Imagine trying to brush your cat’s teeth and gums! Suffice to say, I emerged unscathed, save for a few scratch marks on my hand. This was nothing. When she was younger, we attempted to bathe her. The bathing experiment ended to a quick trip to the City’s Veterinary Office to get rabies shots after Sayuri freaked and made a hotdog sandwich out of my right hand after I attempted to shampoo her hind legs. For close to three months, I was known as “the stupid girl who tried to bathe a cat.” (FYI — In the Philippines, there is an old superstition that it is bad luck to bathe a cat. Will lead to seven days of rain). More like, it’s bad luck to bathe a cat because it leads to rabies shots.

Another problem with having a cat on “house arrest”is addressing the cat’s need to poop and pee – two things that both carried the smell of instant death. If you are a cat owner, you know what I meant. The stink of cat poop and pee is second to none. It will make your house smelly and will drive you mad with the stench.

For this, we had a kitty litter. We were using the store bought kitty litter brands which is also hell when it comes to maintaining the cleanliness of the house. It’s a constant cycle of scooping, cleaning, vacuuming and scrubbing. After running out of kitty litter tonight and being informed that kitty litters in 2 of the nearest grocery stores are out-of-stock, I was forced to improvise.

For a more environment friendly kitty litter, I took some old newspapers and tore them into tiny pieces, placed it in the litter box and sprinkled it generously with baking soda to counter the smell. Saw Sayu did the number 1 and 2 and it was a success! And no smell at all!

Ideally, the shredded/torn up newspaper should be washed with water, mixed with a bit of fabric conditioner, drained of water, mixed with baking soda before being turned into small pellet-shaped “nuts” which can serve as a more environment-friendly and organic kitty litter. Read instructions here:

1. Shred newspaper in a paper shredder and collect it in an unused litter box.

2. Soak the paper in warm water mixed with a few squirts gentle, biodegradable dish soap. The shredded paper takes on a cooked oatmeal consistency. The paper won’t come completely clean, but the water will turn grey.

3. Drain the water (an old colander works wonders) and repeat the soaking process minus the soap.

4. Sprinkle baking soda liberally on the wet paper. Knead it in to the mixture (you might want to wear gloves to avoid getting ink on your hands).

5. Squeeze the remaining moisture out until it’s as dry as you can get it.

6. Crumble over a screen and leave to dry for a few days.

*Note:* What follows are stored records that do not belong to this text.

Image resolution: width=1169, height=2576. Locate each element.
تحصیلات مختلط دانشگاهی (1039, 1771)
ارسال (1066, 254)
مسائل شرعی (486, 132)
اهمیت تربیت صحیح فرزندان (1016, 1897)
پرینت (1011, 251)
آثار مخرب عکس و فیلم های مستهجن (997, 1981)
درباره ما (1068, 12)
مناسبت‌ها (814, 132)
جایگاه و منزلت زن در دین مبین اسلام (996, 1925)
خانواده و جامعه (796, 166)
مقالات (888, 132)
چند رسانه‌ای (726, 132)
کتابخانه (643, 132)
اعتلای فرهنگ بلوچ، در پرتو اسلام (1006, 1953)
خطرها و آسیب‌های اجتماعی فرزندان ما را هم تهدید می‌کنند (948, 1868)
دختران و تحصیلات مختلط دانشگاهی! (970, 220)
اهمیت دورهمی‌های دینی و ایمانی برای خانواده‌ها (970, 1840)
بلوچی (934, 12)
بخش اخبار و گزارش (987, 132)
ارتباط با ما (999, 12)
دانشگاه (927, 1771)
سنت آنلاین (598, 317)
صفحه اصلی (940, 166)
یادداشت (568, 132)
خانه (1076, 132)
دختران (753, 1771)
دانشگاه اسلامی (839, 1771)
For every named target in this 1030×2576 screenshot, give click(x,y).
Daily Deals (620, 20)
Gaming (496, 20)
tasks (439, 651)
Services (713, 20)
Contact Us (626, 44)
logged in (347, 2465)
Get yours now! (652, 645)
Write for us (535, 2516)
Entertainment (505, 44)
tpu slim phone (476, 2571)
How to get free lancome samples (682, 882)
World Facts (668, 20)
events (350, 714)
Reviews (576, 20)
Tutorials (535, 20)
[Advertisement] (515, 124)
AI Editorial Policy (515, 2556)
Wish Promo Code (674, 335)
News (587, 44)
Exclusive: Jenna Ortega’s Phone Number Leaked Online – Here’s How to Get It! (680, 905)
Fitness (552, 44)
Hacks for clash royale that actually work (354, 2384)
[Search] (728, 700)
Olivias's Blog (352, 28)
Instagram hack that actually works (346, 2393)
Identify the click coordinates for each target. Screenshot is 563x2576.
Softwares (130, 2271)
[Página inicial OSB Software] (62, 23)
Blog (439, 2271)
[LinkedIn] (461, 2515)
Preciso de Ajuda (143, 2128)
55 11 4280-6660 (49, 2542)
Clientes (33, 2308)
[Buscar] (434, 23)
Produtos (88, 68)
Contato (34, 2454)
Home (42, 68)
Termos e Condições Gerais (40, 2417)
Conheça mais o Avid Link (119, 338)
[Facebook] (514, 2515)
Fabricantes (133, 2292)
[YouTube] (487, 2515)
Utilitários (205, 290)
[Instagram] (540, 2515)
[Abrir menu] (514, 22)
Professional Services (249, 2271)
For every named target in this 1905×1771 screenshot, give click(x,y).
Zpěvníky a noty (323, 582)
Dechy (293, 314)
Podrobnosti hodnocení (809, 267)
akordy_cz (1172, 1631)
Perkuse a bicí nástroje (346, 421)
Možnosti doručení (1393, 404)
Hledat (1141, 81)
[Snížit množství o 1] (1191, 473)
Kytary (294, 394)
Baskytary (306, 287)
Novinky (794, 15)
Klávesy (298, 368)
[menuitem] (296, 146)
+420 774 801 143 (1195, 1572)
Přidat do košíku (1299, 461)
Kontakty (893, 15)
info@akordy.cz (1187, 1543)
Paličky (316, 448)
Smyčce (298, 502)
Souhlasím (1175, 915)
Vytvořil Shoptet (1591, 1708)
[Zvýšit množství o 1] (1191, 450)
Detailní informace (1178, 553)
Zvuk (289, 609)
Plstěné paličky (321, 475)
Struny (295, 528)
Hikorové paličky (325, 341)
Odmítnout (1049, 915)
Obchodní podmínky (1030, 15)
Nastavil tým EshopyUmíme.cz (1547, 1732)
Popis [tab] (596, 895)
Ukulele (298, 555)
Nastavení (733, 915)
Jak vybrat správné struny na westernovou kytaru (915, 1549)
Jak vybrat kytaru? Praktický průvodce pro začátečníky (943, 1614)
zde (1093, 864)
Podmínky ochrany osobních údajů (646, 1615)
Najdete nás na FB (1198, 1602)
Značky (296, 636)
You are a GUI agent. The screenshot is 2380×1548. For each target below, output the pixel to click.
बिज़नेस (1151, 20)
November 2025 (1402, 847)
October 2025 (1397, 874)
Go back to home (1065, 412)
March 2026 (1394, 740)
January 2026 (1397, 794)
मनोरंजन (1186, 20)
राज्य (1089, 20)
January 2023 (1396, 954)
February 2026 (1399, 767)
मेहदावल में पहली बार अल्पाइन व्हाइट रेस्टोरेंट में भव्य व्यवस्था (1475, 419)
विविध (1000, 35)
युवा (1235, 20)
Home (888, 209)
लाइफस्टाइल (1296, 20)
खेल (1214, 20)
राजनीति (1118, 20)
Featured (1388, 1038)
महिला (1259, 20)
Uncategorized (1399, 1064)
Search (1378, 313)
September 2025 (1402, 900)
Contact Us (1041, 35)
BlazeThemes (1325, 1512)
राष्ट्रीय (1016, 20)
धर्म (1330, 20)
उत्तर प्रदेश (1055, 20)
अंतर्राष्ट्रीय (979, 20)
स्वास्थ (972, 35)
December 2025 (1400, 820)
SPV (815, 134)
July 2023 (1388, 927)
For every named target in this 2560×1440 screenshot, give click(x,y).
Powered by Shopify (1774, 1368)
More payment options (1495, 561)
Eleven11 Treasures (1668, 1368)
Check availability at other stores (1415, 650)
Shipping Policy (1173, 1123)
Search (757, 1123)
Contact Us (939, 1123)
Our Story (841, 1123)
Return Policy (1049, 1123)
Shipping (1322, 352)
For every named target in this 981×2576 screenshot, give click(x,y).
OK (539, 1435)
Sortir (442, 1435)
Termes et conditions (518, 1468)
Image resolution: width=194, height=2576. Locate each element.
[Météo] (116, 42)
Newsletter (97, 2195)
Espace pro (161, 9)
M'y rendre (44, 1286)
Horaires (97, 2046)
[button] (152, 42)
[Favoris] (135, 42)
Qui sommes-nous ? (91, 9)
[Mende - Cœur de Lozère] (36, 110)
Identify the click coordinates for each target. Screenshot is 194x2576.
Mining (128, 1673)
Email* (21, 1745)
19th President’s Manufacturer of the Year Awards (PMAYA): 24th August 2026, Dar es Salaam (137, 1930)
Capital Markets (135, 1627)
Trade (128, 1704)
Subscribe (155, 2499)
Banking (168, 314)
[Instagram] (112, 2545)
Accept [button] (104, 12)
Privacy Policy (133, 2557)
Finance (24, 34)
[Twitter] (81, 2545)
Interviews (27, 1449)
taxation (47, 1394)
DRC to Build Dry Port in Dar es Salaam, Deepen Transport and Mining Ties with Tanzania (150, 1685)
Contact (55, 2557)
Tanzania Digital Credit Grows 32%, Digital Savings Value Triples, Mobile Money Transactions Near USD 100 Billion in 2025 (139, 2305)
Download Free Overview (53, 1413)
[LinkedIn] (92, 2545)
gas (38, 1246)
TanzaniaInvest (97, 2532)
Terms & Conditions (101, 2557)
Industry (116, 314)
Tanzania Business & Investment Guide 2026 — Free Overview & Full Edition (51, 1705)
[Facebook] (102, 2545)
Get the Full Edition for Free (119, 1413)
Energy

7. Once it’s dry, put about an inch and a half to two inches of the paper crumbles in the litter box. Scoop solids daily and change it once a week. It takes about a half an hour to 45 minutes to make a 2-3 week supply of litter

Source: http://www.treehugger.com/culture/pet-topic-make-your-own-newspaper-cat-litter.html

Unfortunately, I really don’t have time right now so I resorted instead to newspapers shredded into small pieces and sprinked with baking soda. Worked really well.

There are days when I get really lazy and I am tempted not to deal with Sayuri’s food, litter and even her gum-brushing. For times like these, I always think of the fact that having a pet (like having a child) is a big responsibility and it doesn’t end the moment the cat stopped being a little ball of fur and cute. I do not regret any minute of taking care of Sayuri. Her loyalty and love is enough payment for me.